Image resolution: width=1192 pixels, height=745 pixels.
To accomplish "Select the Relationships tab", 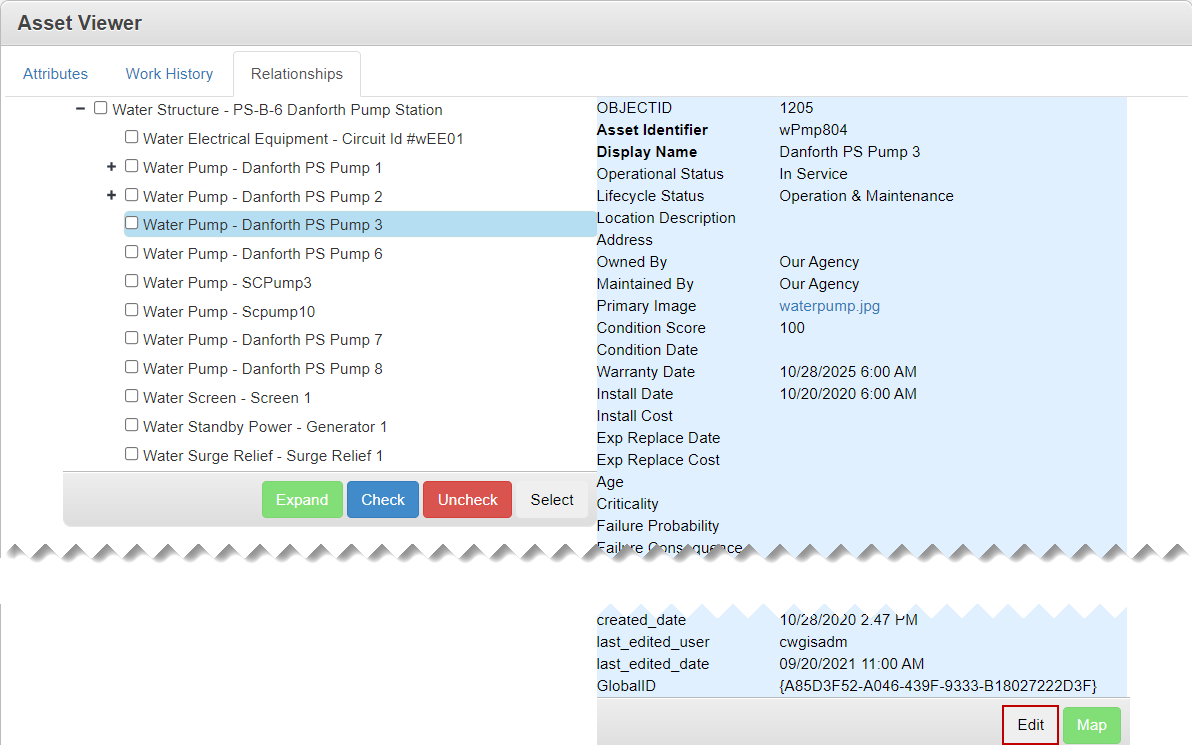I will [296, 74].
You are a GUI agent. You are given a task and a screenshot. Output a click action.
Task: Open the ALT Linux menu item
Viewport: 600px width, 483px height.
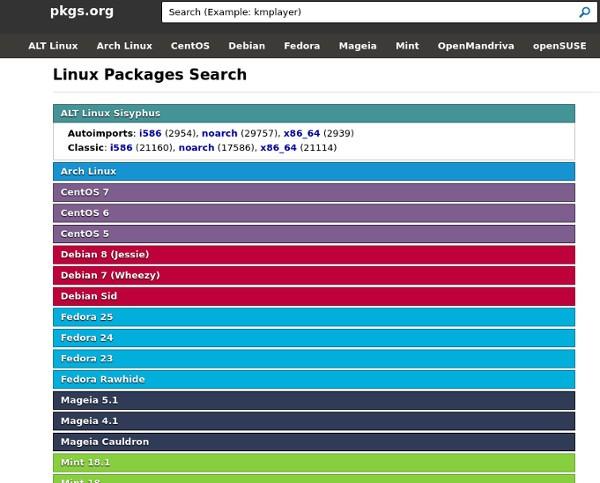(53, 46)
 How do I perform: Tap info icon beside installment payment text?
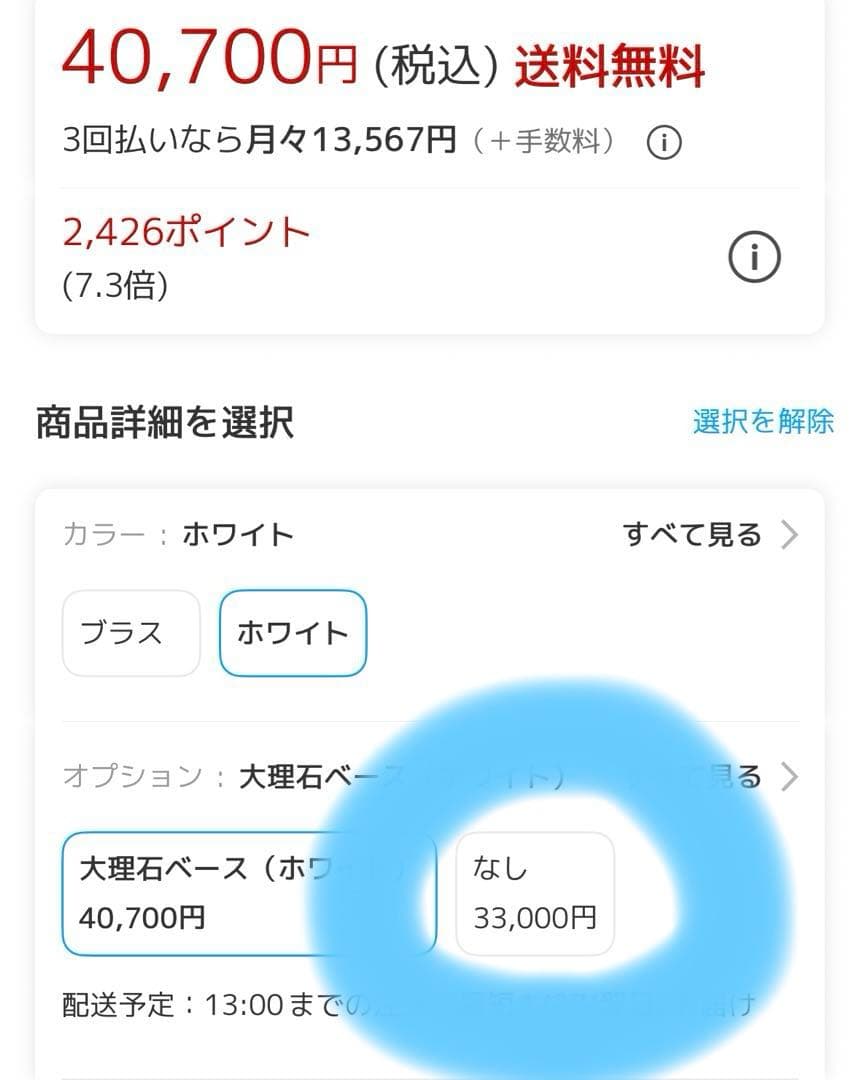point(664,143)
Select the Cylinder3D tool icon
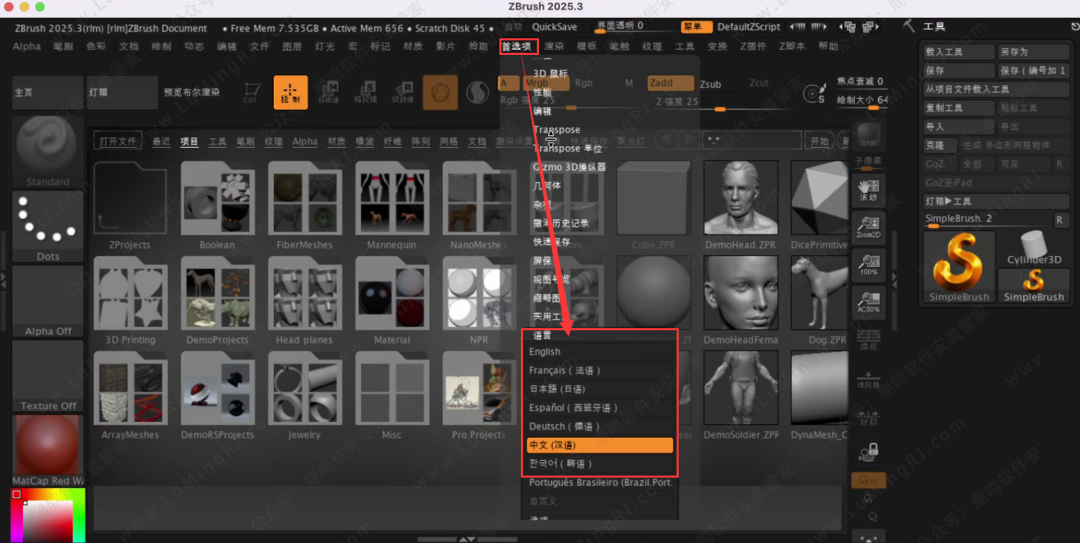 tap(1034, 250)
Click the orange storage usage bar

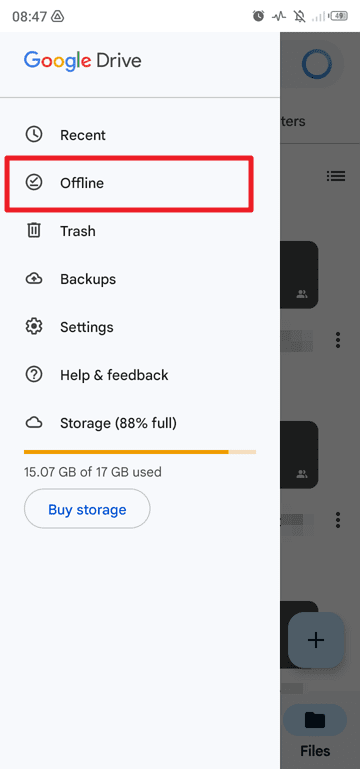point(140,451)
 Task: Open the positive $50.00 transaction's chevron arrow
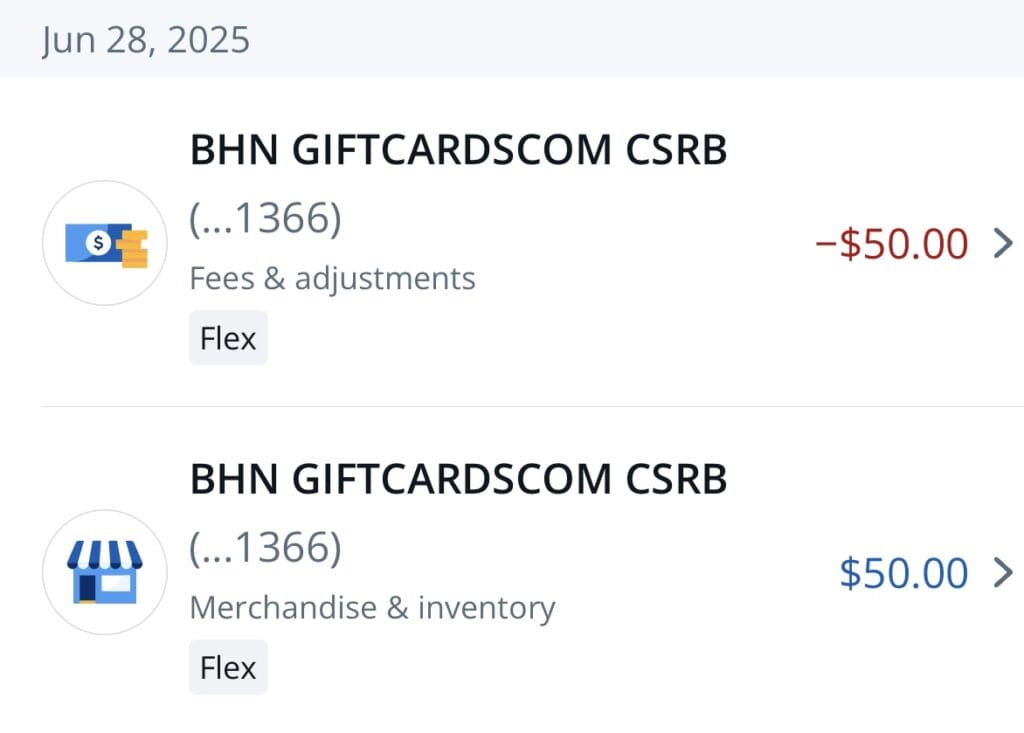click(1002, 572)
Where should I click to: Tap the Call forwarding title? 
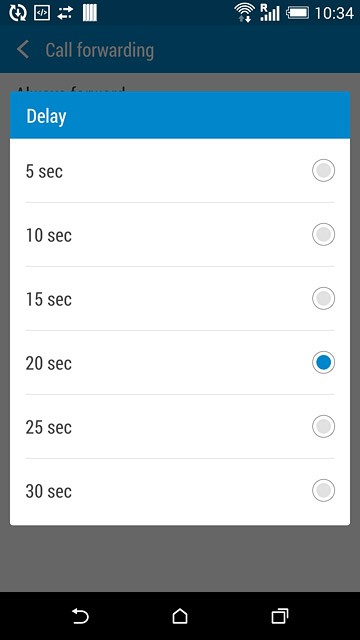pos(100,50)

* _Work to be completed_:
Line by line, reproduce exactly the lines from the one containing "Select the Cylinder3D tool icon" through the final line of the material, both included, leaving every picture out.

* _The answer_:
Select the Cylinder3D tool icon
 tap(1034, 250)
Click the orange storage usage bar

point(140,451)
 Task: Open the positive $50.00 transaction's chevron arrow
click(1002, 572)
Where should I click to: Tap the Call forwarding title? 
pos(100,50)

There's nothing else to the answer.